REQUIRED WORK >>
Lines before the one containing "Instruction: Open the" are left out; output the rest of the data exactly, through the final line.

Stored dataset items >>
· · · ·
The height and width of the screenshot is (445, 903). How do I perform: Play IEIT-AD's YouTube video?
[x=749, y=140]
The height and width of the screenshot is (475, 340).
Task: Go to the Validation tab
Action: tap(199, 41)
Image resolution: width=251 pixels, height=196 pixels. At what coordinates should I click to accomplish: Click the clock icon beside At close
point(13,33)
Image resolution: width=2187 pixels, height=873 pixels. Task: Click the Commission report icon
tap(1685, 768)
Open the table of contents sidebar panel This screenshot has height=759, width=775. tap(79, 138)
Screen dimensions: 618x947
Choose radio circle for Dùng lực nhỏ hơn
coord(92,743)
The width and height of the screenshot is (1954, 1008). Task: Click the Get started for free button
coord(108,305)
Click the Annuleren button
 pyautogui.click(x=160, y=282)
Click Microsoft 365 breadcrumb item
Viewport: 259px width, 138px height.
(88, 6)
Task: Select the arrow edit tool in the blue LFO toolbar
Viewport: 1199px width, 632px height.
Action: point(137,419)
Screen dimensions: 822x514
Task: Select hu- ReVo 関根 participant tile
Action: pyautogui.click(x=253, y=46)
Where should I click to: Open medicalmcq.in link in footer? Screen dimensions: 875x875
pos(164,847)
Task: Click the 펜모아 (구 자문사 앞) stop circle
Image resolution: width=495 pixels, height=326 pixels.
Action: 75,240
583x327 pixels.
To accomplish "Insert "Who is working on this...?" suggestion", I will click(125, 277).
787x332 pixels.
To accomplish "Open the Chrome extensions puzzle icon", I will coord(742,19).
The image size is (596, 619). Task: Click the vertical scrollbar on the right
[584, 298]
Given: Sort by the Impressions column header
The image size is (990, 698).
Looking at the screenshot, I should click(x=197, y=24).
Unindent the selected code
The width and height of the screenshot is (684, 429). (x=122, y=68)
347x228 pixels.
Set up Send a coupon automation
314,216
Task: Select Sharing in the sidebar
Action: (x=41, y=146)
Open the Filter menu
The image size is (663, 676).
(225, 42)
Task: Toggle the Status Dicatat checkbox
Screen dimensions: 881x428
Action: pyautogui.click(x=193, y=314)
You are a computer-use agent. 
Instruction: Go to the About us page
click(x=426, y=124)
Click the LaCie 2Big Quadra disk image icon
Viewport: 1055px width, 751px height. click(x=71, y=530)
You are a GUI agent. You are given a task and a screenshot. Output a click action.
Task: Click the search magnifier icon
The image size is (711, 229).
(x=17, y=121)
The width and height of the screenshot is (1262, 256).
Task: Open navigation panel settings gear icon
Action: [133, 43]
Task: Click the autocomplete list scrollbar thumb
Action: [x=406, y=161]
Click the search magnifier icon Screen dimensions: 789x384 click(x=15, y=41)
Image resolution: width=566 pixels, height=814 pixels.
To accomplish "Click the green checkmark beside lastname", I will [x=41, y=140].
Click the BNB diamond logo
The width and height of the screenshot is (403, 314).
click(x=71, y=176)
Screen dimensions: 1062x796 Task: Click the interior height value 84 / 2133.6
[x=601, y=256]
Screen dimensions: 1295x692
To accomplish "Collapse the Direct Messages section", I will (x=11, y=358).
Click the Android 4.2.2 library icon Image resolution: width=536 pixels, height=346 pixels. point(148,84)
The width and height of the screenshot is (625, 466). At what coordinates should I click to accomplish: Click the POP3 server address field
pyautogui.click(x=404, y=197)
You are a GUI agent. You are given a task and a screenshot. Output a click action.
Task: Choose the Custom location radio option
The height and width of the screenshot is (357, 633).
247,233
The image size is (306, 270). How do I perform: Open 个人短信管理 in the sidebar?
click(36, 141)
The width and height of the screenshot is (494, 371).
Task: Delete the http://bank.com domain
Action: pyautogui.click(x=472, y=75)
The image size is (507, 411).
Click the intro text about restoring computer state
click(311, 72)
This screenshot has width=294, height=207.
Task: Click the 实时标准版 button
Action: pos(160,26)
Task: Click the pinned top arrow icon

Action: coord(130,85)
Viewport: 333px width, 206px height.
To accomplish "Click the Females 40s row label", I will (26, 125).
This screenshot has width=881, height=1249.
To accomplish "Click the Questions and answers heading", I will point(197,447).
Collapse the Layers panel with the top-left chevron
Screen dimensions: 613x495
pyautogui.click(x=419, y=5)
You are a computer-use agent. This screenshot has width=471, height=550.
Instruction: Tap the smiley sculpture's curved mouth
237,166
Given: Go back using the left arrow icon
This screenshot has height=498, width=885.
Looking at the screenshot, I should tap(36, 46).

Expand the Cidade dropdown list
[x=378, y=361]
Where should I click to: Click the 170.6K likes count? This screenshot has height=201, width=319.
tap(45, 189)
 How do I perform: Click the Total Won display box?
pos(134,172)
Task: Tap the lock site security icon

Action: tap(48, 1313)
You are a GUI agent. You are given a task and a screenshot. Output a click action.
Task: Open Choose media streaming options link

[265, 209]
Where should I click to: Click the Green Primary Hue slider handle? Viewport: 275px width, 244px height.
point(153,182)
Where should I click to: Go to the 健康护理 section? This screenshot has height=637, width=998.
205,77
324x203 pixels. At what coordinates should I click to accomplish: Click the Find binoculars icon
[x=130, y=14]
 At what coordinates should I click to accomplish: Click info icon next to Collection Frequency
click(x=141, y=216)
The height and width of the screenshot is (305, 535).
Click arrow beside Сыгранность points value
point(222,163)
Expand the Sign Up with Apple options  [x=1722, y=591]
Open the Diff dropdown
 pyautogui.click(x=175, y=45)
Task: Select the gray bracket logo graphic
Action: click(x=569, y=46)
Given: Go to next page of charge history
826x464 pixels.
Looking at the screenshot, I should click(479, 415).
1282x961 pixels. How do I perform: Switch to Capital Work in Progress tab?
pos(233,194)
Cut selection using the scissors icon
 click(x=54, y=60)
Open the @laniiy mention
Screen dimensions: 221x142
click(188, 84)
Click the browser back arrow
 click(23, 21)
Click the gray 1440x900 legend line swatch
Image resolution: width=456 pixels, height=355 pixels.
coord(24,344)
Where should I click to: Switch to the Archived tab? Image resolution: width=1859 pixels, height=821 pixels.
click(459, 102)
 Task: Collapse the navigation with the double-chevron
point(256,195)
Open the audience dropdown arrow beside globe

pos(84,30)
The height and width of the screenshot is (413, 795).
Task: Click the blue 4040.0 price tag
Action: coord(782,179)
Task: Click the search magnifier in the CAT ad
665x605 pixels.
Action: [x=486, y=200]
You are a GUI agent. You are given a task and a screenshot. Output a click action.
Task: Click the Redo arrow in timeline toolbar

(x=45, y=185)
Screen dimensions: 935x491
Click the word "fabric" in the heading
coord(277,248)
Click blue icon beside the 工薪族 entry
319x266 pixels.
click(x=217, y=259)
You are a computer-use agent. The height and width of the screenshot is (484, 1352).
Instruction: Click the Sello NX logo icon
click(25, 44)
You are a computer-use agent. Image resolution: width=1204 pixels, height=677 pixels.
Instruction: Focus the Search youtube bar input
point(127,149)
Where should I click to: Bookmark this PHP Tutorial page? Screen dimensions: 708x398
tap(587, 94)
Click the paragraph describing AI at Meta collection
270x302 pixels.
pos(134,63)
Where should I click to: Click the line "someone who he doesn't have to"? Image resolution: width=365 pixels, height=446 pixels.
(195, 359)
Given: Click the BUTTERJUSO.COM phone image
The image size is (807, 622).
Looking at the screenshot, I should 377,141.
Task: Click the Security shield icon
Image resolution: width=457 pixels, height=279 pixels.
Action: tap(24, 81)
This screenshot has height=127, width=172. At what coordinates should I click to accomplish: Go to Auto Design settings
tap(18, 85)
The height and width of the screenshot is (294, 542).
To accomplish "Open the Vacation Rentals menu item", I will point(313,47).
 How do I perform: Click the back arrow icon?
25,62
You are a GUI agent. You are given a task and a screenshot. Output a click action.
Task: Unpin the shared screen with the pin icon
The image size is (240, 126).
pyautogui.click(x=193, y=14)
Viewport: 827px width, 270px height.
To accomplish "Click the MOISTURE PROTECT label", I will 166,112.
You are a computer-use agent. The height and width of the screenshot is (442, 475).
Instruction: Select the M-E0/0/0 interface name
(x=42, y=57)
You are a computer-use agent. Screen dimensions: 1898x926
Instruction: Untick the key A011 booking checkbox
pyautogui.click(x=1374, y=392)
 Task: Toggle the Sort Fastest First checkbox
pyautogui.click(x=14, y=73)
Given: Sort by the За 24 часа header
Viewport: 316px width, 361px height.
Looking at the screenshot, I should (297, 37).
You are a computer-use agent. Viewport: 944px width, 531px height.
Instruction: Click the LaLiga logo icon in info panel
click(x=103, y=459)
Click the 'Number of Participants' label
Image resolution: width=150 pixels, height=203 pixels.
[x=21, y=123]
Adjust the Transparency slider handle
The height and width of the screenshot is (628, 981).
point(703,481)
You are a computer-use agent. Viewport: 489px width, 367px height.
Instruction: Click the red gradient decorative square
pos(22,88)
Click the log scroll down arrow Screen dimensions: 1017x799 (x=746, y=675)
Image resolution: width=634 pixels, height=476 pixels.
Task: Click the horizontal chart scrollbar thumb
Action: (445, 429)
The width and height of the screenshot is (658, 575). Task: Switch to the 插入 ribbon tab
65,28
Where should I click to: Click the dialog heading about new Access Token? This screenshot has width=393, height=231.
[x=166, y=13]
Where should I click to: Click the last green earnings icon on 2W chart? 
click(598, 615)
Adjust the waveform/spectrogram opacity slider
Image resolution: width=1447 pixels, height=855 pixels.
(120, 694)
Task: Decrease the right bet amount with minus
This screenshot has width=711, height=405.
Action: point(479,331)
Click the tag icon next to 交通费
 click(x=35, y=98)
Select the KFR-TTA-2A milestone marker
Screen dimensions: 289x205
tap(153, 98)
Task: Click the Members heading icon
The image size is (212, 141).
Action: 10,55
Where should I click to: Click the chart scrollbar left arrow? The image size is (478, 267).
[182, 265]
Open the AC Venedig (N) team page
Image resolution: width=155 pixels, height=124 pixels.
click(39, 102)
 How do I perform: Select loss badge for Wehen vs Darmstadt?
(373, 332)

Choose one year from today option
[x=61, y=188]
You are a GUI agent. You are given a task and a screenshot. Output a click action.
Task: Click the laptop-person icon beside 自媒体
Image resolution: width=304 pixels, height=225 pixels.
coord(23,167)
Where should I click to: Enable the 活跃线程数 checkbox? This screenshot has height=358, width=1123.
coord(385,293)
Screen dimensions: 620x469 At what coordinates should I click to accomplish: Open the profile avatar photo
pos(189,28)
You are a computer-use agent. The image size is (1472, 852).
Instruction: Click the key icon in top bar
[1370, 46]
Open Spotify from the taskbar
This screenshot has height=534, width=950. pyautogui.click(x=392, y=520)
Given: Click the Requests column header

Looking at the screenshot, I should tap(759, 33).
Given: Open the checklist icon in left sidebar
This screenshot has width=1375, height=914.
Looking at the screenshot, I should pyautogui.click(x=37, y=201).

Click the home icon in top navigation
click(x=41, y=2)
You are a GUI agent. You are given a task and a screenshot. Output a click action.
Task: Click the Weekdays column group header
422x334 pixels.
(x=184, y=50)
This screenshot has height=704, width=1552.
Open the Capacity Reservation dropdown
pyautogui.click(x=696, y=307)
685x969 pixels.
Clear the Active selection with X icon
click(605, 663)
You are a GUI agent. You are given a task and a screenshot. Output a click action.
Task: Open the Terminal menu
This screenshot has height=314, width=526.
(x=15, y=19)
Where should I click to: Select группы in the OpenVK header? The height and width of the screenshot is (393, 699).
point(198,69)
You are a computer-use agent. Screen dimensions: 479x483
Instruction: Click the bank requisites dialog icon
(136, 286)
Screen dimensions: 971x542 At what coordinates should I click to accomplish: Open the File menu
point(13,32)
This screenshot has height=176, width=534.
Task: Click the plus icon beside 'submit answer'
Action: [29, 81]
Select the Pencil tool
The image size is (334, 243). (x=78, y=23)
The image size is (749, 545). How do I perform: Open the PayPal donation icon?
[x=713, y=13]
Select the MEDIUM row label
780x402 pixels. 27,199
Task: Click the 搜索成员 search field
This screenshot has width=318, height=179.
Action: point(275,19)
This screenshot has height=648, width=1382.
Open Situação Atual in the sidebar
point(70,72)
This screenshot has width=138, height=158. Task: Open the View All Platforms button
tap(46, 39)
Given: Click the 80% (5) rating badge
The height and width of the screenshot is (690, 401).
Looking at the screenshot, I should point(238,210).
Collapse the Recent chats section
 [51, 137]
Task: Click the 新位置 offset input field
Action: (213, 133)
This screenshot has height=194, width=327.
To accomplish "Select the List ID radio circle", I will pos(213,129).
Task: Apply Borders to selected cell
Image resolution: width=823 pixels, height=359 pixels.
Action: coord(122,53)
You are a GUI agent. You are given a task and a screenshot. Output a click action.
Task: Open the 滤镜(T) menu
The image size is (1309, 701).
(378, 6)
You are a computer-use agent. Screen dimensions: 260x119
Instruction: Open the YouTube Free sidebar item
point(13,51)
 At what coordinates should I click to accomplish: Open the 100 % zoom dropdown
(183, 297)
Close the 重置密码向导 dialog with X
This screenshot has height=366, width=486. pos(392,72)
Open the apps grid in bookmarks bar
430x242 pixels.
· · · ·
RESPONSE >>
Instruction: Open the YouTube Free sidebar item
point(13,51)
 At what coordinates should I click to accomplish: Open the 100 % zoom dropdown
(183, 297)
Close the 重置密码向导 dialog with X
This screenshot has height=366, width=486. pos(392,72)
Open the apps grid in bookmarks bar
430x242 pixels.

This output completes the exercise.